*** Opening of Excerpted passage ***
A prototype is a simulation of the final product. Basically, it’s a version of a product that takes designer as close as possible to a good representation of an app/website and its user interface before any coding has begun. Prototype makes it possible to test the product — see how the overall design works and fix any inconsistencies.
Prototypes can be either low-fidelity or high-fidelity. Lo-fi prototypes help you focus on creating the smoothest flows for users to accomplish their goals.
While high-fidelity prototype can be a fully-interactive version of a product.
An interactive prototype has functional animations and microinteractions which are used to build meaning behind about the spatial relationships, functionality, and intention of the system.
Animation can contribute heavily to the user experience if used correctly. Both functional and delightful animations can be used to deliver a feedback:
Step 4: Testing
The premise of the Testing phase is to put ideas in front of users, get their feedback, and refine the design. It’s important to understand that the earlier you test, the easier it is to make changes and thus the greater impact the testing has on the eventual quality of the product.
Usability testing is usually a one-to-one, moderated in-person usability session. The purpose of in-person usability testing is to identify problems or issues the user has while interacting with a product. Test participant performs tasks using a product while the UX designer observes and taking notes. When conducting usability testing it’s crucial you observe the actions the user takes without intruding on their actions or decisions.
*** Close of Excerpted passage ***
Rewrite the passage about prototypes and testing, starting at "While high-fidelity prototype" and ending at "of the system.", and switch "microinteractions" to "small interactions".
*** Opening of Extracted data ***
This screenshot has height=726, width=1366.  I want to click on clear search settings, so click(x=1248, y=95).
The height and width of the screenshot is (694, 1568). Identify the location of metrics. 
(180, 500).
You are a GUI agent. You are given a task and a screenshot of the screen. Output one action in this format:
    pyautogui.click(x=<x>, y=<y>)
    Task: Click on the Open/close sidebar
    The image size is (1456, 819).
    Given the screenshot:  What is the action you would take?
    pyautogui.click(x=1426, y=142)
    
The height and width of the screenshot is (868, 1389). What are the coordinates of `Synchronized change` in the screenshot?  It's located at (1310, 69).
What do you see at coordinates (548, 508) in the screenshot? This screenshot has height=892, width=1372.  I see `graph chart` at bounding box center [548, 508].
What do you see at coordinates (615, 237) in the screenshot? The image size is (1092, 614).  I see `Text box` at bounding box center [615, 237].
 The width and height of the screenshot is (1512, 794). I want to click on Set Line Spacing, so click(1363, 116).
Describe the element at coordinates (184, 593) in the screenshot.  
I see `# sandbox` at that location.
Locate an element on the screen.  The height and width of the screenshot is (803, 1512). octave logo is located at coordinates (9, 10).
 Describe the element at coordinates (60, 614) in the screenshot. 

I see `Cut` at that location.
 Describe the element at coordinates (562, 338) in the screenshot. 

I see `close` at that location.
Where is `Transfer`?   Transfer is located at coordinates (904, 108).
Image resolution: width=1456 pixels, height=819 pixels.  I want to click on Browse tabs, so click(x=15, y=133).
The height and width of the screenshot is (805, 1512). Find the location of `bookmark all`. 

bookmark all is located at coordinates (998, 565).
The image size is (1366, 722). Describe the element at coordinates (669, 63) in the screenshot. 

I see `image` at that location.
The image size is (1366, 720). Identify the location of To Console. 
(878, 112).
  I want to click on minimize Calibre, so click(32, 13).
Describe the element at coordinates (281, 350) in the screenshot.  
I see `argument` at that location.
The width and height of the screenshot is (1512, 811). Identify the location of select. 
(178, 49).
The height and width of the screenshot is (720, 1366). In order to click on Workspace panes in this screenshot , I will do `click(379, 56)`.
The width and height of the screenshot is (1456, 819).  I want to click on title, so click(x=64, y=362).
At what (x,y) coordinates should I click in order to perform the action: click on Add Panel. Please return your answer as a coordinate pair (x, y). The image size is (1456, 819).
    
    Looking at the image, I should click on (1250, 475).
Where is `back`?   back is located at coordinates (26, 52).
*** Close of Extracted data ***
- **Answer**:
While high-fidelity prototype can be a fully-interactive version of a product.
An interactive prototype has functional animations and small interactions which are used to build meaning behind about the spatial relationships, functionality, and intention of the system.